> Activity
Write the data below out again in full, exactly as shown.

[Records from a data collection]
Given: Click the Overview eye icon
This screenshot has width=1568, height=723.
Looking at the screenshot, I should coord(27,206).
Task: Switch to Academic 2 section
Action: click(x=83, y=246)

> Your solution
Given: Click the Overview eye icon
This screenshot has width=1568, height=723.
Looking at the screenshot, I should coord(27,206).
Task: Switch to Academic 2 section
Action: click(x=83, y=246)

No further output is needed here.